> _Your instructions_:
Pictures are not part of the copy. Write out exactly the lines from the line with "You are a GUI" through the end of the entries below.

> _Available records_:
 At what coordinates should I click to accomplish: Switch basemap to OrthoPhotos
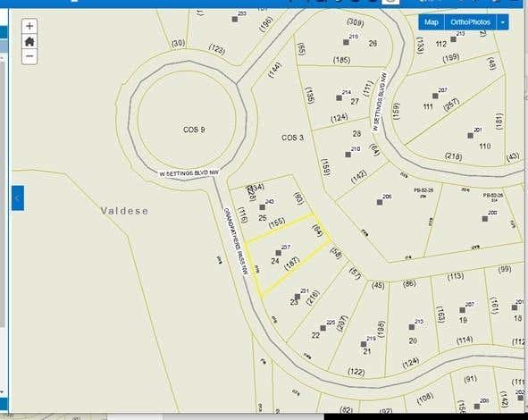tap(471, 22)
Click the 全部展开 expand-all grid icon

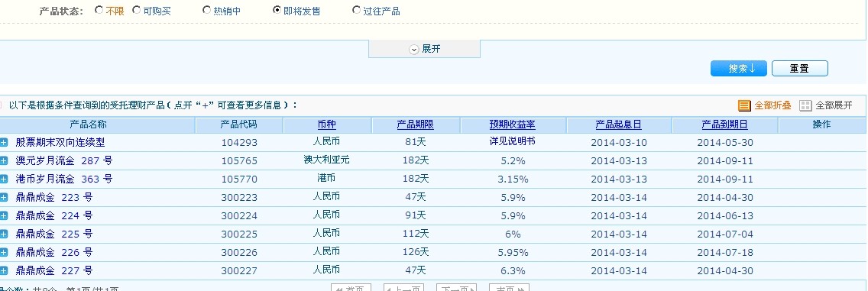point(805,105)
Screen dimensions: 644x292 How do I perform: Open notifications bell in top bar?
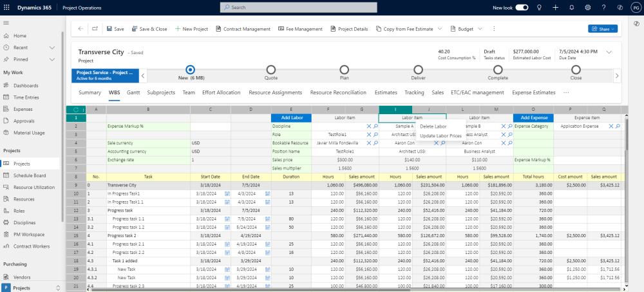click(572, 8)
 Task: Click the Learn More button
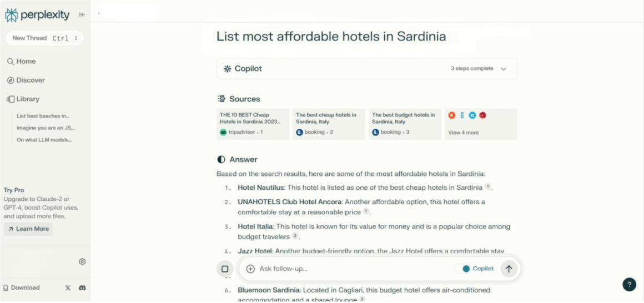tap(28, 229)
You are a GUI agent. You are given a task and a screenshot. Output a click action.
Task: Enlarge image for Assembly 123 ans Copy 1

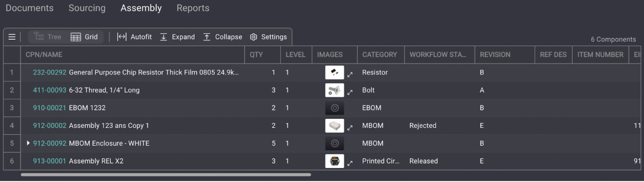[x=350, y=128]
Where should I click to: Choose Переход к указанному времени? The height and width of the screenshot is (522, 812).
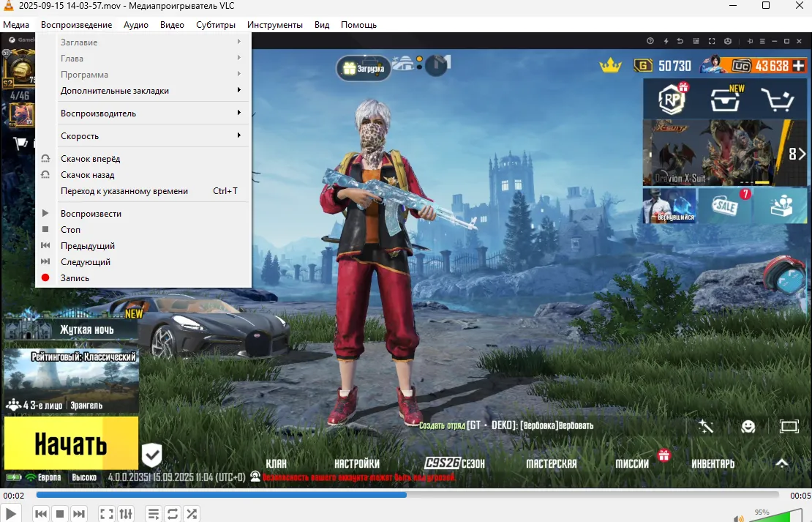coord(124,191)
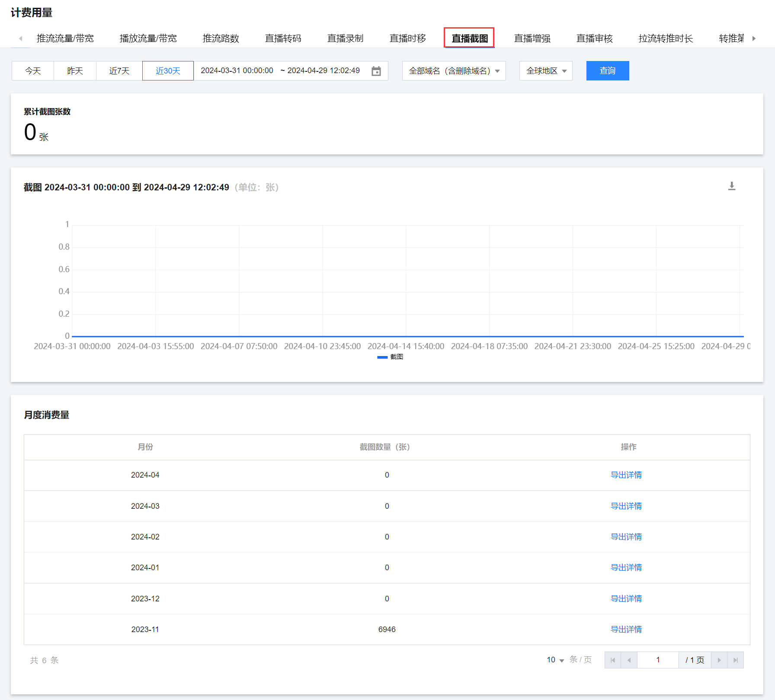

> _Answer section_:
You are a GUI agent. You are given a task and a screenshot. Output a click action.
Task: Enlarge image for Assembly 123 ans Copy 1

[x=350, y=128]
Where should I click to: Choose Переход к указанному времени? The height and width of the screenshot is (522, 812).
coord(124,191)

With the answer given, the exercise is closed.